Prenatal Estrogen Research Articles

Demasculinization of male Japanese quail by prenatal estrogen treatment

Genetic male Japanese quail were administered sex hormones or the oil vehicle on Day 10 of incubation and were caponized 3 weeks after hatching. As adults, the capons were injected with testosterone propionate daily for 2 weeks and then were tested for masculine sexual behavior in response to sexually receptive females. Males that had received as little as 2 μg of estradiol-17β in ovo failed to exhibit the head grabbing and mounting typical of the normal masculine sexual response to females.

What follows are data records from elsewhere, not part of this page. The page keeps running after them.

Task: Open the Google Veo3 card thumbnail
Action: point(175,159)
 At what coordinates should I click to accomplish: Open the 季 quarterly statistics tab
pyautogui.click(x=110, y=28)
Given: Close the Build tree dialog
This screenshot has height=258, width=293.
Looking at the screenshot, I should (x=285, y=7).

In a second experiment, this demasculinization was produced by prenatal treatment with 2 μg of estradiol-17α, estrone, estriol, or diethylstilbestrol, but not by this quantity of testosterone. These data suggest that an estrogen is the agent of behavioral demasculinization in the normal female, and that endogenous testosterone poses no difficulty for proper sexual development in the normal male.

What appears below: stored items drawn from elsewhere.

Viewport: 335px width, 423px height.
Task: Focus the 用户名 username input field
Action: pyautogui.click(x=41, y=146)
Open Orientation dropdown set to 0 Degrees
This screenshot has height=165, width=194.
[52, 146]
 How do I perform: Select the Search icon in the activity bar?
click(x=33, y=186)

Pathogenesis of cryptorchidism.

Cryptorchidism was induced experimentally by treating pregnant mice on the 14th day of pregnancy with 5 mg estrogen. Testes from cryptorchid and control newborn and adult mice were investigated with radioimmunoassay and electron microscopy. It was concluded that a normal Leydig cell function plays a decisive role in testicular descent. In cryptorchidism, Leydig cells at birth are atrophic. Testicular testosterone content is diminished as compared to controls. Ultrastructural alterations of Leydig cells observed in our experiments closely resemble those found in biopsies of cryptorchid patients. In male mouse offspring, prenatal estrogen injection induced not only a cryptorchidism but also Leydig cell atrophy and a permanently impaired function. Testosterone content is still significantly diminished after puberty. It is proposed therefore that an insufficiency of endocrine gonadal function of hypothalamo-pituitary origin occurring during intrauterine development is one of the main causes of cryptorchidism. An appropriate long-term therapy could diminish the high sterility rate.